Fawcett gained her trainer’s licence in the 2015-16 season and didn’t take long to prove herself, winning five races from 25 starters the following season. Never with more than a handful in her racing team, her statistics less than four years after being licensed now stand at 16 wins from 108 raceday starters. With Polly Grey’s six-win contribution, there’s no surprise that the five-year-old is top of the pops in her trainer’s eyes, and the icing on the cake was that Saturday’s 1600m feature marked Fawcett’s black-type debut.
Fawcett races Polly Grey with her partner Rob Joyce and brother Brook, whose battle with serious health issues inspired her to give him his first taste of racehorse ownership. Offers from talent scouts have to date been declined – and there’s no chance that any subsequent overtures will be entertained. “Between the three of us and everybody else we’re having too much fun,” Fawcett said. “Besides, she was given to me by Barbara and for that reason I don’t believe she’s mine to sell. It wouldn’t feel right if I was to let her go.”
Someone watching Polly Grey’s achievements with satisfaction is Brighthill’s Nick King, even if his feelings are more of the reflective sort. At the time of Barbara Perry’s death Allanah was in foal to Tavistock, but just as had happened the year before when her foal by Cape Blanco had died at birth, so too did her Tavistock offspring.
In 2016 and 2017 her Dalghar foals suffered the same sad fate, but even worse was the loss of Allanah herself with just that one filly, Polly Grey, on her produce record. “The bad luck we had with Allanah was unbelievable, just one thing after another, almost as if it wasn’t meant to be,” King said. “But it still means a lot to see Polly Grey win the Matamata Cup and for another Azamour off the farm, Paisley Park, finish second. “We only had him shuttle down here for the one season, but as the results have shown in that brief time, we were on the right track. He upgraded a lot of families and for a lot of clients he gave them the right horse for the right job. “I’m thrilled for Kylie – she does a great job and really deserves it, and even though she’s no longer with us to enjoy the success, it’s great for Barbara to be remembered like this.”

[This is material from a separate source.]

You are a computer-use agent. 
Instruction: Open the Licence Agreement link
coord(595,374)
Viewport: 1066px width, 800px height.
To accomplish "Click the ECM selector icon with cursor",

Fawcett is already looking to the autumn as she plots her next move with Polly Grey, with possibly one more start to round out her current campaign ahead of even bigger targets in the latter half of the season. “She has come a long way so we’ve got some planning to do now. Depending on where she is in the handicap, the Thompson Handicap (Group 3, 1600m) down at Trentham could be worth looking at, but we’d like her to have some time off then bring her back and look at some of the big filly and mare races in the autumn. “The ultimate would be to see her at Te Aroha in the autumn for the Thoroughbred Breeders’ Stakes (Group 1, 1600m), it really would be something to give her a shot at a Group 1.”